In truth, I definitely prefer the older styles of painting. The modern art museum, for the most part, consisted of confused looks – mainly because there was very little in the way of an English translation. Nevertheless, I found it incredibly interesting and particularly enjoyed exploring the different ideas floating around the art world.
The first exhibit took us through the conflict in Colombia. The project brings together almost 40 artists all sharing their reflection on the ongoing war in the region. I particularly liked the striking poster-esque art of Antonio Caro with works including Colombia written in Coco-Cola font.
I felt that this piece by Libia Posada is especially impactful in her depiction of a heroine over a map of Colombia. In my opinion, you don’t need to read the text to see the strength and resilience of the screen-printed woman.
One room was dictated by an installation by Delcy Morelos. The artist has indigenous origins and came from one of the regions most affected by the violence. A zona roja or “red zone” battered by guerrilleros and paramilitaries in the department of Cordoba. He chose to depict his experiences by painting the walls red – literally. The room contained interlinking blocks lashed with red paint.
Continuing through the galleries we came across Libia Posada again with her maps drawn on legs. I really liked these images as it not only depicted the paths that these women have trodden on and the pain and suffering attached, but also shows the diversity and differences of those caught in the conflict.
Natalia Castaneda’s ceramic work was creepy in the depiction of odd body parts washed up amongst the debris. Whilst I was mesmerised by Clemencia Echeverri’s video installation that chopped scenes of a fast running river with bodies disappearing in the current.
Downstairs we wandered through Hessie’s Survival Art exhibition. Hessie was one of the rare mixed-race artists active on the French scene in the 1970s. Her singular body of work consisted of a mass of artworks in which she transformed embroidery and collage into a message of feminism. Through repurposing the traditional craft materials of women, she challenged the status quo and aligned herself with the avant-garde movements, such as minimalism and the women’s liberation movements. Whilst I didn’t particularly like Hessie’s artwork, I find her life story and what she stands for fascinating.
Also on the bottom floor was an installation by Vivien Roubald. I couldn’t tell you what they were meant to be or the concept behind it. Three glass domes were hung from the ceiling with various mechanisms and lights within them. They were actually rather beautiful.
Heading to the top floor, we encountered the epitome of avant-garde in some very unusual pieces from artists such as Dado and Karel Appel. In truth, we skipped through this section pretty quickly.

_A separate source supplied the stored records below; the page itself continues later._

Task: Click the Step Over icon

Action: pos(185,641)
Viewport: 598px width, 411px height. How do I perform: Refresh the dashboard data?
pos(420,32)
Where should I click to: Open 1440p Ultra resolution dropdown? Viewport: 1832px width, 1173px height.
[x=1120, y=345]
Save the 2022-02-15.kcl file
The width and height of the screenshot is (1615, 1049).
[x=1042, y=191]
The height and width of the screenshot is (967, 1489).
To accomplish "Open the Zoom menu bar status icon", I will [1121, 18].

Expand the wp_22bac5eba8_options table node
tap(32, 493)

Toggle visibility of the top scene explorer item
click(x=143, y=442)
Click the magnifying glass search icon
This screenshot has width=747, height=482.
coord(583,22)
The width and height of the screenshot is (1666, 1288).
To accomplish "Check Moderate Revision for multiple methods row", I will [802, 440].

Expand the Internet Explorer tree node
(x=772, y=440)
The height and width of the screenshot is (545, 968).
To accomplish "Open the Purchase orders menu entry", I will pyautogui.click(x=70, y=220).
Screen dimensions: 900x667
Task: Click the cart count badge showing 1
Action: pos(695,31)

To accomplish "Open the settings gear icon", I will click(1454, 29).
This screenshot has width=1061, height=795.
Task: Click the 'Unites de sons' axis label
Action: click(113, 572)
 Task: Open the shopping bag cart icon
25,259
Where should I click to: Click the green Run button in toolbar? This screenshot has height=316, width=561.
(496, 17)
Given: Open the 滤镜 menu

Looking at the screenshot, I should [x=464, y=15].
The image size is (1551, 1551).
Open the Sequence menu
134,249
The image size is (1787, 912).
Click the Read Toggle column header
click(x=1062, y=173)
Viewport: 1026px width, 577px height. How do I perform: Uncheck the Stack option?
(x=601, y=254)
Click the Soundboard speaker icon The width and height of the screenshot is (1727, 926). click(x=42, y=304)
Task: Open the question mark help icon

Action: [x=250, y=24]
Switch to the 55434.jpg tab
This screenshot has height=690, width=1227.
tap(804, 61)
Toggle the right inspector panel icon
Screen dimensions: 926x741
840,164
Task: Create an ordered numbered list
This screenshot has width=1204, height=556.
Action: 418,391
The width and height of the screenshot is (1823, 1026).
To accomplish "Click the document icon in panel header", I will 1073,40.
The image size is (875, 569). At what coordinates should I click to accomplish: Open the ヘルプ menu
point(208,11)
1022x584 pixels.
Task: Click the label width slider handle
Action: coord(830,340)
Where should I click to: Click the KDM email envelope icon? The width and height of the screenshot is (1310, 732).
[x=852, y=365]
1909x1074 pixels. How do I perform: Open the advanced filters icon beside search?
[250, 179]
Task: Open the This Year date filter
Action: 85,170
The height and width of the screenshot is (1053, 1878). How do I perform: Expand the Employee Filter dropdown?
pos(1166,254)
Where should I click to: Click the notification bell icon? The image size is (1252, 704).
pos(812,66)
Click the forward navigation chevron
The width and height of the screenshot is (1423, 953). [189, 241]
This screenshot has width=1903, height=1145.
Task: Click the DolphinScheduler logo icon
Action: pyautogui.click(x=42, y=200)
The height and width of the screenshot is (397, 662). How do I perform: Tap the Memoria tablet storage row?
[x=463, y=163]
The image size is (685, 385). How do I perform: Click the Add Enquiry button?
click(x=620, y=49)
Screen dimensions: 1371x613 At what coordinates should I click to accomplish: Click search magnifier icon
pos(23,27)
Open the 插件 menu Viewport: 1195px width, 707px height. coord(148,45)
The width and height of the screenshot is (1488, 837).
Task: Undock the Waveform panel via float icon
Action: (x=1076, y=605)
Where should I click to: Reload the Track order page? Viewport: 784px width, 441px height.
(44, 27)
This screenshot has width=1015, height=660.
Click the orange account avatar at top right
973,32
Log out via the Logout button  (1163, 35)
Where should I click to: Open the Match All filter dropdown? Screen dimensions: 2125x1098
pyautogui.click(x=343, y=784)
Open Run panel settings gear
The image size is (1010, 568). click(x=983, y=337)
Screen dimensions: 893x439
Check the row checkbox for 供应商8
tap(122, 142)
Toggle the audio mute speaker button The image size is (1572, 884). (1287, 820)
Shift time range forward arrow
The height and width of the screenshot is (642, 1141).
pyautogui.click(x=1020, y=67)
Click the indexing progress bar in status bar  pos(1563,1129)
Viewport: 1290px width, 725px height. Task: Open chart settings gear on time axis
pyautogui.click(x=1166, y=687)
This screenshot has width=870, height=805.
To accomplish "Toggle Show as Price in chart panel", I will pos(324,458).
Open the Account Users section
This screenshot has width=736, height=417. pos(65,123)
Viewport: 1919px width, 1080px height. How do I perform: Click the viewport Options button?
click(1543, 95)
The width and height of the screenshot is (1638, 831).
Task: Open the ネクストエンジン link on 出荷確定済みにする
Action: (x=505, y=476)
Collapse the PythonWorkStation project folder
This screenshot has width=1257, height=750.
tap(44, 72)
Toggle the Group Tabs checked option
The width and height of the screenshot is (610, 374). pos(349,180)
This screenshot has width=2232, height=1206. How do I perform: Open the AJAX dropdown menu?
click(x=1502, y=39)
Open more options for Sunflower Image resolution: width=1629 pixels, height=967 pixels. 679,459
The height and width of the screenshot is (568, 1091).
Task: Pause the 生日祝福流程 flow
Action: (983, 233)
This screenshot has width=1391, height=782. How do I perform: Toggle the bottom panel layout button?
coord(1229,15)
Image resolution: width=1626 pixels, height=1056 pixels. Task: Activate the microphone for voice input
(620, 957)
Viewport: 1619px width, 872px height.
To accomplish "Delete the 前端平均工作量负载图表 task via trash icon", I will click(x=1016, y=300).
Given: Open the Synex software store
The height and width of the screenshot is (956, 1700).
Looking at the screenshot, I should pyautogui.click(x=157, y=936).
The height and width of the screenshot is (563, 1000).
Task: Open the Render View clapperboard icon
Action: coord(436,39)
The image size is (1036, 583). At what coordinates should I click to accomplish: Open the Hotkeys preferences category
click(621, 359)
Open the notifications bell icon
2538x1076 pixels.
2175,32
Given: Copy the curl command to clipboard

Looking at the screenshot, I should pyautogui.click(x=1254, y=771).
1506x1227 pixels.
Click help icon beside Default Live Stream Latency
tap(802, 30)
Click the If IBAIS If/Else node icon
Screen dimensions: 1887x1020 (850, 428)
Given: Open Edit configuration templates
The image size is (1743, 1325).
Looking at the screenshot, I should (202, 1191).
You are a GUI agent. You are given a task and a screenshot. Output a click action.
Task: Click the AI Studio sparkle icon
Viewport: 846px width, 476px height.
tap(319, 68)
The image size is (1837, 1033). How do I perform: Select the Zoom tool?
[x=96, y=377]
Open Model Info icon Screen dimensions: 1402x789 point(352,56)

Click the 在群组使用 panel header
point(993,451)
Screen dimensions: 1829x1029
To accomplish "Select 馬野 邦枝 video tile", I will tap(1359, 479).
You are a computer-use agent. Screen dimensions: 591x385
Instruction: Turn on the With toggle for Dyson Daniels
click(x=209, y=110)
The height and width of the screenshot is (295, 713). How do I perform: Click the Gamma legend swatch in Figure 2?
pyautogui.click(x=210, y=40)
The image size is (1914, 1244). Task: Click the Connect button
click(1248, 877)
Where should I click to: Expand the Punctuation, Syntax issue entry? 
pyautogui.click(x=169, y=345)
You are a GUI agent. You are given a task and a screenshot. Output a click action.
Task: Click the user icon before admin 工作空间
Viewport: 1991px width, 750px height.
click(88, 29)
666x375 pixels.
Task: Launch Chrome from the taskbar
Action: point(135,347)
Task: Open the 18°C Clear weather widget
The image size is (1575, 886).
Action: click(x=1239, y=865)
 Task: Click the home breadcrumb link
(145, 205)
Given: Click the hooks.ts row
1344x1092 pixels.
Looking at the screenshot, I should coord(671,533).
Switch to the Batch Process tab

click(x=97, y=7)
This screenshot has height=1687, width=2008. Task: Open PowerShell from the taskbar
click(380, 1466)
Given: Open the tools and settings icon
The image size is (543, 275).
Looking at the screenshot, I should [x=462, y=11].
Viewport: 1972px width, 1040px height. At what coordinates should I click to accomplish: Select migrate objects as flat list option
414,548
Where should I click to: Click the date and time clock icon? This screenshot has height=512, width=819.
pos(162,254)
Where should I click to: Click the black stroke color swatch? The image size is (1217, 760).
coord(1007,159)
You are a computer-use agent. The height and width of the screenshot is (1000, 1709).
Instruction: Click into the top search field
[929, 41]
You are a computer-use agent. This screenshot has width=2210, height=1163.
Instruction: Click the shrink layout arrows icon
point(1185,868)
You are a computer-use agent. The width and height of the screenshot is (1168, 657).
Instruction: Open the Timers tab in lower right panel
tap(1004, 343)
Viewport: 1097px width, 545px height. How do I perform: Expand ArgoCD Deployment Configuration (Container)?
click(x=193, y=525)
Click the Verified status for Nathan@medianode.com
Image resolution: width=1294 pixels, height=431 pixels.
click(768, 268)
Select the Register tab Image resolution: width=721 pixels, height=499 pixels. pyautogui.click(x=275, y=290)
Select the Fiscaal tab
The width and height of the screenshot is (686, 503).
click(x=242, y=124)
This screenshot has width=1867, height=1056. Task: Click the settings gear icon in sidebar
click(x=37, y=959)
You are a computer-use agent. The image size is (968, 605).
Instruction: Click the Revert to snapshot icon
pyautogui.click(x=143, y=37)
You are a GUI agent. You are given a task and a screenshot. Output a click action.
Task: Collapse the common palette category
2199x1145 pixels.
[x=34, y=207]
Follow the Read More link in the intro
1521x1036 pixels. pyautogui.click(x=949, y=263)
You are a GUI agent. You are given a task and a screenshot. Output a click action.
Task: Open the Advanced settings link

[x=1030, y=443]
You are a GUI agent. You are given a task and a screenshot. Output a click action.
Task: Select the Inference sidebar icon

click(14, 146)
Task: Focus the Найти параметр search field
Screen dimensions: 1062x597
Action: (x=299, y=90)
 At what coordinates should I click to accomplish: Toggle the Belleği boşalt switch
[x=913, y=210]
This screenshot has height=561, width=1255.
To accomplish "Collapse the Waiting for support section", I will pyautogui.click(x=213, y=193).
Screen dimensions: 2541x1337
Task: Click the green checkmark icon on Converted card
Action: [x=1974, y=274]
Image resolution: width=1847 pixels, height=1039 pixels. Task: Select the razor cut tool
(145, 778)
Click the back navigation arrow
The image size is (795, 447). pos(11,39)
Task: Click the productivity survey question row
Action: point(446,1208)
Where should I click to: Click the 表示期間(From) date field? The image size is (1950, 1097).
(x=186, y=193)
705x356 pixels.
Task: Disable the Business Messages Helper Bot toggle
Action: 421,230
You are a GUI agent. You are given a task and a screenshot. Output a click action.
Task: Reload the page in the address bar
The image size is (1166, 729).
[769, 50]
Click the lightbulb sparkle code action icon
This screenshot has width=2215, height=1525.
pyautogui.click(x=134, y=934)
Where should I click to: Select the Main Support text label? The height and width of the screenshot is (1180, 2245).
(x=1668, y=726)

At the end, there were some rather lovely prints by Nicolas Daubanes, which I quite liked. We then watched a video installation by Lola Gonzalez. Whilst strange, it was definitely my favourite part of the gallery and has stuck with me since. The video Rapelle-toi de la couleur des fraises (Remember the colour of strawberries) depicts the story of two lovers and their adventures to an unusual house where three men live. You are unsure as to who these people are or why the events unfold, but the journey is mesmerising as it uses the extensiveness of silence to communicate human connection.
We rushed through the remainder of the gallery, having taken our fill of modern art. We then headed back to the Palace de Justice, this time actually taking the time to have a look at it and stop for a bite to eat at a local bakery. Then we jumped on a tram to the airport for a good five-hour wait before our flight.